### What to do
Reproduce the records below; each should match the original exactly.

### Information given
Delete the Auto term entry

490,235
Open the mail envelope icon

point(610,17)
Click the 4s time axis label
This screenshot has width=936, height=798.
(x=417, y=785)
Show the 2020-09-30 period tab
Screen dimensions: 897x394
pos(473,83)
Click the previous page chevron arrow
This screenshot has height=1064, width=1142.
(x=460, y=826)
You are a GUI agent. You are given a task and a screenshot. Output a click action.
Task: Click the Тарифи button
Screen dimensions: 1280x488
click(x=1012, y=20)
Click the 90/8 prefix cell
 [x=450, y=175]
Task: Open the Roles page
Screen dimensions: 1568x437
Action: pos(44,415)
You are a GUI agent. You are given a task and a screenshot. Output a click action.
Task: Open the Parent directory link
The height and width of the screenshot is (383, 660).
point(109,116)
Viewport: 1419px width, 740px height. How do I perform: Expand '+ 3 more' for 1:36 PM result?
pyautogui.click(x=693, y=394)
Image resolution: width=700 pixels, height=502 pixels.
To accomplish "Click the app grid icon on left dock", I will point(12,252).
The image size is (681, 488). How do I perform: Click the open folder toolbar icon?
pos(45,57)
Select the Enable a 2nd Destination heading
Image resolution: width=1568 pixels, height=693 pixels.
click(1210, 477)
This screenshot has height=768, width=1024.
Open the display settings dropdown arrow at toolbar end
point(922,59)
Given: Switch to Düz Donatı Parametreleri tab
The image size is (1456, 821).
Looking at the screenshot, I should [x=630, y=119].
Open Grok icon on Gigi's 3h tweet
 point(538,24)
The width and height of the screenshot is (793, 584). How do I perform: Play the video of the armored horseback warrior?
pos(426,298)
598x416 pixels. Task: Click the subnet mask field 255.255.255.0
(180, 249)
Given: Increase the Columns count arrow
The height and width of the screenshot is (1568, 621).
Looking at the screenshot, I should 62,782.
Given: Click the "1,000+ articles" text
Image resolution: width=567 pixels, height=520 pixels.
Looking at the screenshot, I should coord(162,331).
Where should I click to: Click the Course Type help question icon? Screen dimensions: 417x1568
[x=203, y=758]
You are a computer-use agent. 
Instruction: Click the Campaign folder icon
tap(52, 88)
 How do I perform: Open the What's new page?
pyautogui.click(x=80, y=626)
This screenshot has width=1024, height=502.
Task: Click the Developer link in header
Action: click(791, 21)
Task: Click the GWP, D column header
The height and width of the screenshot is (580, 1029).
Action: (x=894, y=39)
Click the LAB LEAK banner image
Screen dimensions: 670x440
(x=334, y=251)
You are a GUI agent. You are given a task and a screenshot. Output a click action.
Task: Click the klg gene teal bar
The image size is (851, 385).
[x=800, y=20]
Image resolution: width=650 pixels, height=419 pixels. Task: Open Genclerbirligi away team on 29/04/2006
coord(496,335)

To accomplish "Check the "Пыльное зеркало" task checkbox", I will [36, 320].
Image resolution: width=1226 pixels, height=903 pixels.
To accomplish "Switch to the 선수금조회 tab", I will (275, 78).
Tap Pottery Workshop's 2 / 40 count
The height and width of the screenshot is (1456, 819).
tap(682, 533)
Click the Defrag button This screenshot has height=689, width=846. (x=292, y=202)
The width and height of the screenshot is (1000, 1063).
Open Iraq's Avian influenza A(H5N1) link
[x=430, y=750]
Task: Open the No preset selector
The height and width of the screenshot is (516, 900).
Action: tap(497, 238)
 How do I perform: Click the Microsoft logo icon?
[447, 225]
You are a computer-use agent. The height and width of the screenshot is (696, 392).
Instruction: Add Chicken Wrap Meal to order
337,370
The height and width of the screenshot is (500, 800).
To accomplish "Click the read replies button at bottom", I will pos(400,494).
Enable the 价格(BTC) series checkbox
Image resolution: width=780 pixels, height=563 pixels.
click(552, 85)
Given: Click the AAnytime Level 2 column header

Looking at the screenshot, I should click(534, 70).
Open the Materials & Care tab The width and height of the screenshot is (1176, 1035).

### Result of the exercise
Delete the Auto term entry

490,235
Open the mail envelope icon

point(610,17)
Click the 4s time axis label
This screenshot has width=936, height=798.
(x=417, y=785)
Show the 2020-09-30 period tab
Screen dimensions: 897x394
pos(473,83)
Click the previous page chevron arrow
This screenshot has height=1064, width=1142.
(x=460, y=826)
You are a GUI agent. You are given a task and a screenshot. Output a click action.
Task: Click the Тарифи button
Screen dimensions: 1280x488
click(x=1012, y=20)
Click the 90/8 prefix cell
 [x=450, y=175]
Task: Open the Roles page
Screen dimensions: 1568x437
Action: pos(44,415)
You are a GUI agent. You are given a task and a screenshot. Output a click action.
Task: Open the Parent directory link
The height and width of the screenshot is (383, 660).
point(109,116)
Viewport: 1419px width, 740px height. How do I perform: Expand '+ 3 more' for 1:36 PM result?
pyautogui.click(x=693, y=394)
Image resolution: width=700 pixels, height=502 pixels.
To accomplish "Click the app grid icon on left dock", I will point(12,252).
The image size is (681, 488). How do I perform: Click the open folder toolbar icon?
pos(45,57)
Select the Enable a 2nd Destination heading
Image resolution: width=1568 pixels, height=693 pixels.
click(1210, 477)
This screenshot has height=768, width=1024.
Open the display settings dropdown arrow at toolbar end
point(922,59)
Given: Switch to Düz Donatı Parametreleri tab
The image size is (1456, 821).
Looking at the screenshot, I should [x=630, y=119].
Open Grok icon on Gigi's 3h tweet
 point(538,24)
The width and height of the screenshot is (793, 584). How do I perform: Play the video of the armored horseback warrior?
pos(426,298)
598x416 pixels. Task: Click the subnet mask field 255.255.255.0
(180, 249)
Given: Increase the Columns count arrow
The height and width of the screenshot is (1568, 621).
Looking at the screenshot, I should 62,782.
Given: Click the "1,000+ articles" text
Image resolution: width=567 pixels, height=520 pixels.
Looking at the screenshot, I should coord(162,331).
Where should I click to: Click the Course Type help question icon? Screen dimensions: 417x1568
[x=203, y=758]
You are a computer-use agent. 
Instruction: Click the Campaign folder icon
tap(52, 88)
 How do I perform: Open the What's new page?
pyautogui.click(x=80, y=626)
This screenshot has width=1024, height=502.
Task: Click the Developer link in header
Action: click(791, 21)
Task: Click the GWP, D column header
The height and width of the screenshot is (580, 1029).
Action: (x=894, y=39)
Click the LAB LEAK banner image
Screen dimensions: 670x440
(x=334, y=251)
You are a GUI agent. You are given a task and a screenshot. Output a click action.
Task: Click the klg gene teal bar
The image size is (851, 385).
[x=800, y=20]
Image resolution: width=650 pixels, height=419 pixels. Task: Open Genclerbirligi away team on 29/04/2006
coord(496,335)

To accomplish "Check the "Пыльное зеркало" task checkbox", I will [36, 320].
Image resolution: width=1226 pixels, height=903 pixels.
To accomplish "Switch to the 선수금조회 tab", I will (275, 78).
Tap Pottery Workshop's 2 / 40 count
The height and width of the screenshot is (1456, 819).
tap(682, 533)
Click the Defrag button This screenshot has height=689, width=846. (x=292, y=202)
The width and height of the screenshot is (1000, 1063).
Open Iraq's Avian influenza A(H5N1) link
[x=430, y=750]
Task: Open the No preset selector
The height and width of the screenshot is (516, 900).
Action: tap(497, 238)
 How do I perform: Click the Microsoft logo icon?
[447, 225]
You are a computer-use agent. The height and width of the screenshot is (696, 392).
Instruction: Add Chicken Wrap Meal to order
337,370
The height and width of the screenshot is (500, 800).
To accomplish "Click the read replies button at bottom", I will pos(400,494).
Enable the 价格(BTC) series checkbox
Image resolution: width=780 pixels, height=563 pixels.
click(552, 85)
Given: Click the AAnytime Level 2 column header

Looking at the screenshot, I should click(534, 70).
Open the Materials & Care tab The width and height of the screenshot is (1176, 1035).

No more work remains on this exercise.